In particular, the report identifies the following success factors that, in spite of the specificity of the Cuban context, can help inform successful approaches in other countries:

-    Strong health and social welfare systems: Cuba’s HIV response has benefited from a strong, functional health system and human capacity in health and social welfare domains.
-    Focus and scale: The response to HIV in Cuba has, for the most part, strategically focused where it will make the biggest difference, and has been implemented to scale.

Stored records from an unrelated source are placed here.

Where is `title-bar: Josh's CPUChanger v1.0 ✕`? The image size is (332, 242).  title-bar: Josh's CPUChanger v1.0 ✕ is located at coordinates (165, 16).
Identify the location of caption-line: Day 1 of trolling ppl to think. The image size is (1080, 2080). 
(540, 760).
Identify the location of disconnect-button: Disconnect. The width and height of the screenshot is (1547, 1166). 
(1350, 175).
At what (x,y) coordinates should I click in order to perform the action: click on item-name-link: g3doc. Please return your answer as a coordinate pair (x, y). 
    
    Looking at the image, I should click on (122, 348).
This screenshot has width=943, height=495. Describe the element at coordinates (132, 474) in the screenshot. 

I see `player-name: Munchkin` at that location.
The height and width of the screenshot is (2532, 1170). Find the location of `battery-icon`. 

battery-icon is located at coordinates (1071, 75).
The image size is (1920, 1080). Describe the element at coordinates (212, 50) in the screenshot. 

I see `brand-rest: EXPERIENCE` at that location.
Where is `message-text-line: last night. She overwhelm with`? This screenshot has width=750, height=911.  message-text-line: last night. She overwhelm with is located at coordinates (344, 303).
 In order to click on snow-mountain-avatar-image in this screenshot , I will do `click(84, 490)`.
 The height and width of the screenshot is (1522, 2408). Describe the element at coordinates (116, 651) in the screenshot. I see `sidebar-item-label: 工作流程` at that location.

-    Combined, comprehensive programming: The use of combined, comprehensive programming approaches characterizes Cuba’s response (with services delivered by a mix of specialist and community health care and support providers, including social care and legal support, campaigns to reduce stigma, etc.).
-    Addressing the broader context and promoting social change: HIV prevention programming in Cuba identifies and addresses the many social and cultural factors influencing vulnerability to HIV.
-    Flexibility and adaptation: Cuba has shown the importance of adapting responses to adopt the most effective approaches, e.g. a move to a decentralized model which incorporates elements of community care self-help and human rights.
-    Aiming for sustainability: Many of the strategies adopted in Cuba’s response to HIV and AIDS are critical to ensuring its long term sustainability; This includes integration of interventions into the strong health sector, progressive decentralization of care and support toward community health facilities, use of primarily domestic resources, and documenting and learning from experience.